= Sergio Stefanutti =

Italian aerospace engineer (1906–1992)

Sergio Stefanutti (1906-1992) was an Italian engineer who specialized in the design of aircraft.

==Biography==
He joined aircraft manufacturer Società Aeronautica Italiana (later renamed SAI Ambrosini following a takeover) in the 1920s.
He was the designer of the first Italian canard fighter, the Ambrosini S.S.4, and then a touring monoplane, the Ambrosini S.7. He developed the S.7 into the Ambrosini SAI.207 and Ambrosini SAI.403; these aircraft were lightweight fighters made entirely of wood.

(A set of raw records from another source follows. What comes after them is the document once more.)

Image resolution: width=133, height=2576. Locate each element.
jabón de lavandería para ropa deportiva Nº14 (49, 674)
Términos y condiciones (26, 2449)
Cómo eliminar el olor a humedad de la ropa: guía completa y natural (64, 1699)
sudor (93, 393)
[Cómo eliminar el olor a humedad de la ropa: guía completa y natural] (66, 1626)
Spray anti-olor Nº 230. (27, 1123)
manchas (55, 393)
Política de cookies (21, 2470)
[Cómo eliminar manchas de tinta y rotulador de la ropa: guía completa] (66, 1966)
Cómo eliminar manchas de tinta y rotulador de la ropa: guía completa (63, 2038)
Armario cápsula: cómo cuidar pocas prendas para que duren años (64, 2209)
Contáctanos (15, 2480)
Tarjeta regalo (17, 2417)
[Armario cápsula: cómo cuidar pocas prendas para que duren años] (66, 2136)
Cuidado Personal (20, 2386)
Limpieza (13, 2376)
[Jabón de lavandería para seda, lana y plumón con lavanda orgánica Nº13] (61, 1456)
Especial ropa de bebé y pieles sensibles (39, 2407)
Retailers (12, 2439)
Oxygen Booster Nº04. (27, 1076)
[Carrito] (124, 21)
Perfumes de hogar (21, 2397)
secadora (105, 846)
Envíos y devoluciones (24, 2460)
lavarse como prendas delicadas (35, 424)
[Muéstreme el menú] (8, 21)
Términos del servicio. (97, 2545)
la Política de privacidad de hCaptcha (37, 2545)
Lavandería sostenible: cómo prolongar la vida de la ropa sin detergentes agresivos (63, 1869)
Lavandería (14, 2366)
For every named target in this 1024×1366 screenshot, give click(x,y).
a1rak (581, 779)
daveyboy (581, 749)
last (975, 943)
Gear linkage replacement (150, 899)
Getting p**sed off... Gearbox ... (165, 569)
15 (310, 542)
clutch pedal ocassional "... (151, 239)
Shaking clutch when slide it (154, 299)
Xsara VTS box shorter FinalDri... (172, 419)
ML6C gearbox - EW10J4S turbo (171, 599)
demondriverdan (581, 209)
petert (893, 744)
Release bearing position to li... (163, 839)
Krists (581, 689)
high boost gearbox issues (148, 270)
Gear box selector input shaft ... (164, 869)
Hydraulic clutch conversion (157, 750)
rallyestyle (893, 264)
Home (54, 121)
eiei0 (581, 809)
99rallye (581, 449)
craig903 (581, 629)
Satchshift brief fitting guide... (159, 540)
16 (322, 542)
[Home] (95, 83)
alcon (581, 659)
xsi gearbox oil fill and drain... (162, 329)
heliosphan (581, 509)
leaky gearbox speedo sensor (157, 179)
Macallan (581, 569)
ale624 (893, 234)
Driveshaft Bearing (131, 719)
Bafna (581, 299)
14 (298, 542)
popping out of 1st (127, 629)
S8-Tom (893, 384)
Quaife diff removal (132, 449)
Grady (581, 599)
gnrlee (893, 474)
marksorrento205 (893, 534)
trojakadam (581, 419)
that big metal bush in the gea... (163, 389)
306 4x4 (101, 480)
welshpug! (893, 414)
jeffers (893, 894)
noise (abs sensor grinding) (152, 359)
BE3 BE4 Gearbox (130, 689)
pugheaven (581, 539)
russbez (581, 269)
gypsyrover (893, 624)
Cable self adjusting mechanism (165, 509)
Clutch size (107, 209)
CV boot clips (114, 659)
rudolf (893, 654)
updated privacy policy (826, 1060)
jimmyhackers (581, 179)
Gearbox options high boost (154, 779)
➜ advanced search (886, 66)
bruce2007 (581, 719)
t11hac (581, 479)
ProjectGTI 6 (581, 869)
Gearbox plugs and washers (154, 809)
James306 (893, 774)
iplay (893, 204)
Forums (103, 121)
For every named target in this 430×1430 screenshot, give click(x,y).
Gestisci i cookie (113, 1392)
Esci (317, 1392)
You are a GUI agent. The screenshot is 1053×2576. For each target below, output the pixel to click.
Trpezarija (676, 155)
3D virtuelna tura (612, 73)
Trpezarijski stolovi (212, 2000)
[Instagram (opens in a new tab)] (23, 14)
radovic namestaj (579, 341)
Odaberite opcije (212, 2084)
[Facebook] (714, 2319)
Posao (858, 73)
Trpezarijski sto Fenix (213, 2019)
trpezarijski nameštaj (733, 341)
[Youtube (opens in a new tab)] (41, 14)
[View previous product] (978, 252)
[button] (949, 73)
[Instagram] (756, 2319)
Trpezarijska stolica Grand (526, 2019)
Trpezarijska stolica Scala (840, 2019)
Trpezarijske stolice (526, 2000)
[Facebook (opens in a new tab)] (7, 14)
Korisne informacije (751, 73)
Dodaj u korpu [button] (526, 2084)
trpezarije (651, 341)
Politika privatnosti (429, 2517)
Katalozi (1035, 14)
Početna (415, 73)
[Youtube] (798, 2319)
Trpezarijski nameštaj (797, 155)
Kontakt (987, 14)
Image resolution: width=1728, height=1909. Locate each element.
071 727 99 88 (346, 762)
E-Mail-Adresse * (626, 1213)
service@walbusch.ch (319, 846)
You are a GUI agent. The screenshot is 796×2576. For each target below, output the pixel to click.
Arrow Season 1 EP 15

Stefanutti is also the first planner of a war aircraft of series operating by remote control, built by Aerolombarda and ready for operations during the period of armistice. In the postwar Stefanutti was applied to the reaction flight, coming to plan and then to realize the first hunting jet plane of national planning, that takings the name of Aerfer Sagittario 2. This aircraft is visible in the Italian Air Force Museum near Bracciano (Rome); together with the following development that it also foresaw the use of a rocket besides the turbojet to increase the push and the speed of interception. This aircraft, in the second variation, is the first Italian aircraft to break the sound barrier; subsequently it was not adopted by Italian Air Force.

==Bibliography==

Ciampaglia, Giuseppe: "Dal SAI Ambrosini Sagittario all'Aerfer Leone. Storia dei primi caccia supersonici italiani realizzati da Sergio Stefanutti". IBN editore Roma 2004 ISBN 88-7565-000-4.